Los efectos que producen los esteroides anabólicos
"Pasás los cien y te seguís viendo delgado"

Por C.A.

t.gif (862 bytes) A Claudio Keilman en la foto se lo ve casi esmirriado, tiene apenas algunos músculos marcados bajo la musculosa: pesaba 68 kilos. Cuatro años de gimnasio intensivo y de consumo de esteroides anabólicos lo dejaron en casi cien. Una hepatitis reciente lo volvió a noventa, pérdida fatal para un hombre acostumbrado a construirse en base al volumen de su carne. Se quiso "morir". "Te agarra una especie de anorexia al revés. Te mirás al espejo y siempre te ves flaco. Pasás los ochenta, los noventa, los cien y te seguís viendo demasiado delgado. Me miraba al espejo y me miraba cómo me iba quedando la ropa y no lo podía creer, sentía que era otra vez un alfeñique. No sabés lo que eran las cargadas. Palomo, lombriz. Si hubiera estado de otra manera no sé qué hubiera hecho. Porque el esteroide es como toda droga, la probás y siempre querés más."

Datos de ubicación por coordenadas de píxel
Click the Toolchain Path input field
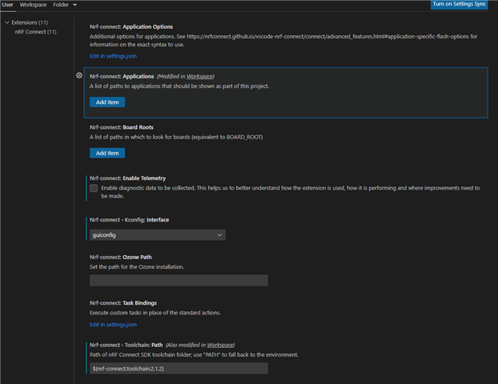 click(179, 369)
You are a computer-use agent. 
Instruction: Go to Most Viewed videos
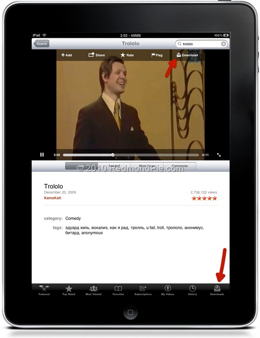tap(93, 290)
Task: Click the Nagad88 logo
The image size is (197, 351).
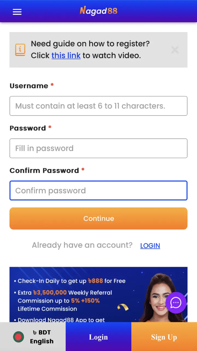Action: tap(99, 11)
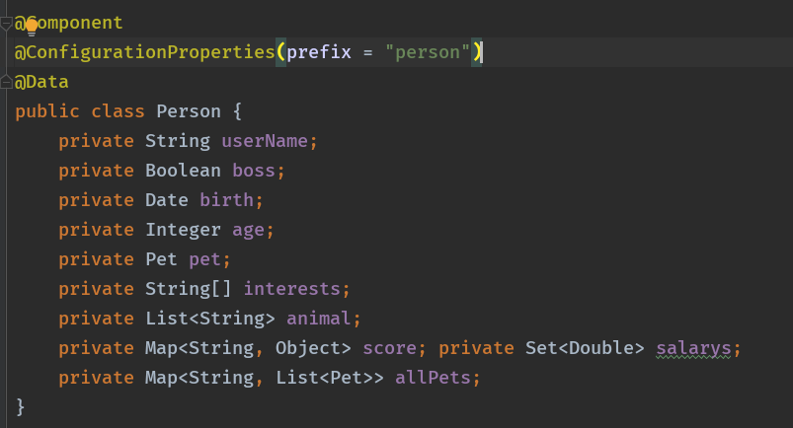Click the Date type of birth

pos(167,199)
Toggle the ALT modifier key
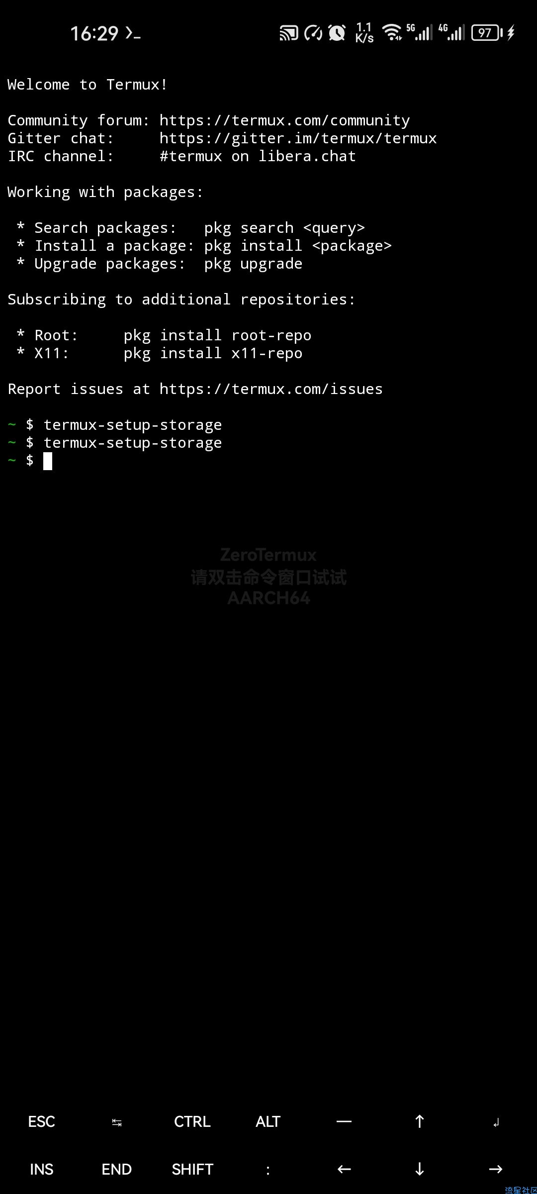 (x=268, y=1121)
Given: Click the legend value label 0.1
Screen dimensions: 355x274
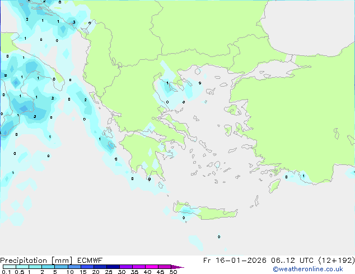Looking at the screenshot, I should [6, 272].
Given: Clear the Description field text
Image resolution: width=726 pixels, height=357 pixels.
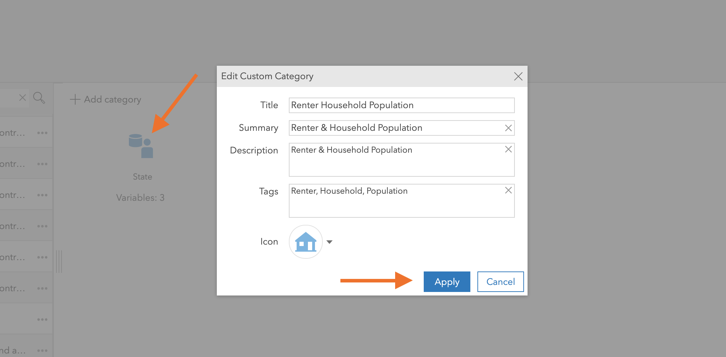Looking at the screenshot, I should (x=508, y=150).
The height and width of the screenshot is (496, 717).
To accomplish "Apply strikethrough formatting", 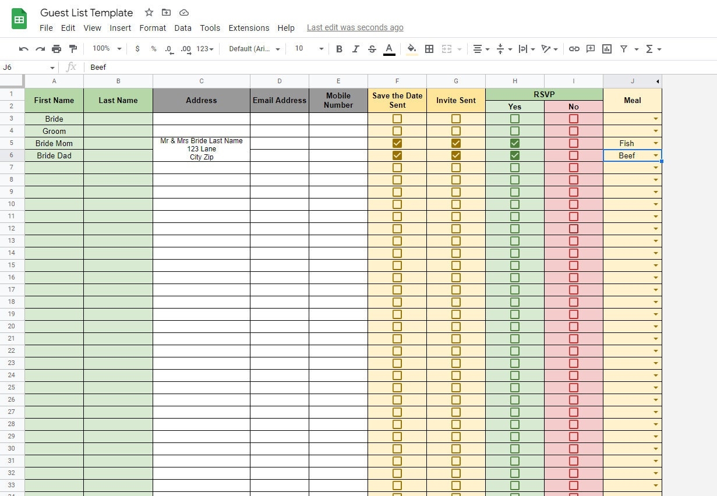I will [372, 49].
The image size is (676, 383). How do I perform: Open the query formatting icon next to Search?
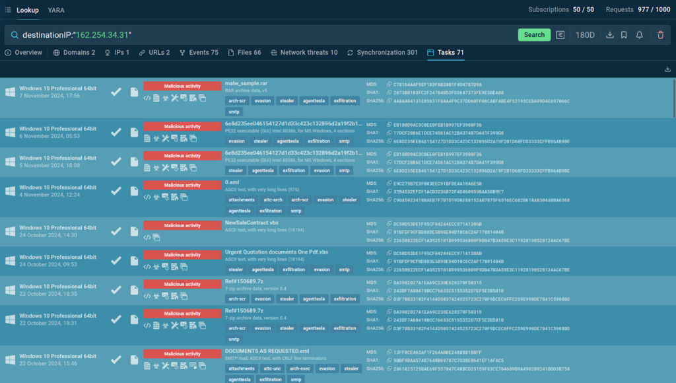pos(560,35)
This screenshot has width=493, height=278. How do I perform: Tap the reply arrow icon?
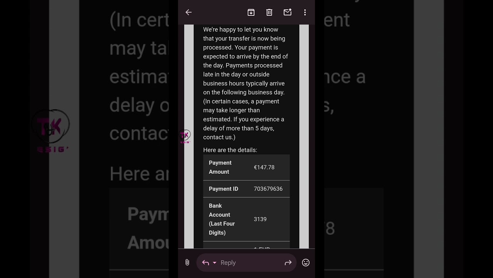pyautogui.click(x=206, y=263)
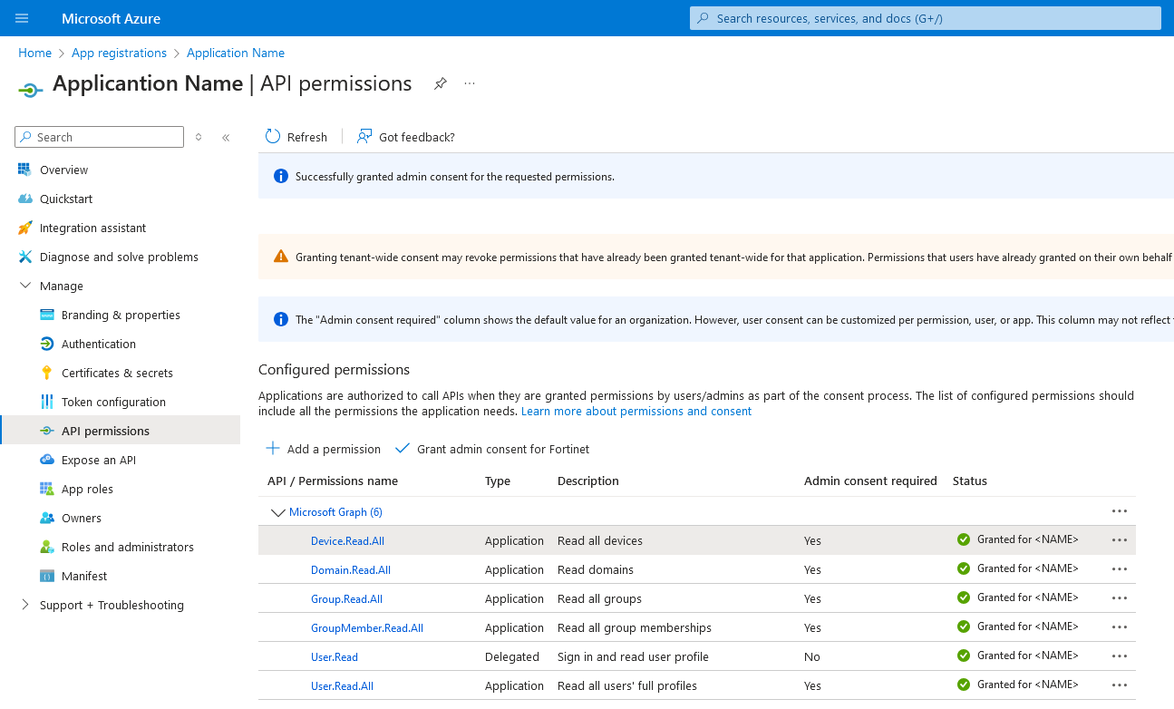Open more options for Device.Read.All row
Screen dimensions: 1174x709
click(x=1120, y=540)
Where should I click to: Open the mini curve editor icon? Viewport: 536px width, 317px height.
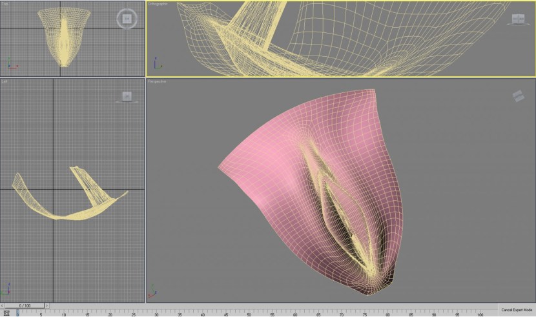(6, 312)
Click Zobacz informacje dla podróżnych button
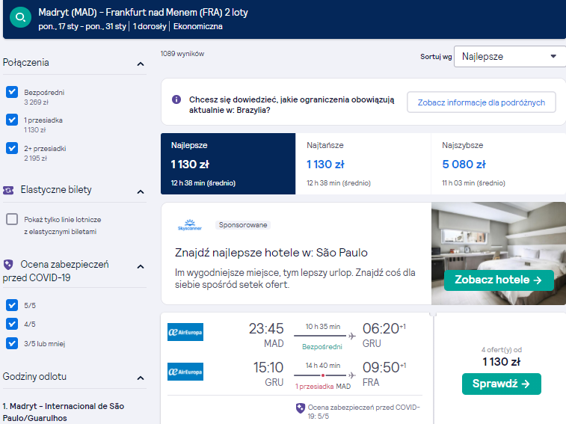The height and width of the screenshot is (424, 566). coord(482,102)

▶ [Tareas del ejercicio]
1 - Según el texto sobre los esteroides anabólicos, ¿concuerdan con él estas afirmaciones? (a) En la foto, Claudio Keilman pesaba 68 kilos. (b) Una hepatitis reciente lo dejó en ochenta kilos. (c) Keilman compara el esteroide con cualquier droga. Responda sí o no a cada una, citando textualmente las palabras que lo deciden.
2 - ¿Qué cifras de peso distintas aparecen en el texto sobre los esteroides anabólicos? Enumérelas todas sin repetir ninguna.

▶ [Respuestas]
1 -
(a) Sí: "pesaba 68 kilos".
(b) No: "Una hepatitis reciente lo volvió a noventa".
(c) Sí: "el esteroide es como toda droga".

2 - 68 kilos, cien, noventa, ochenta.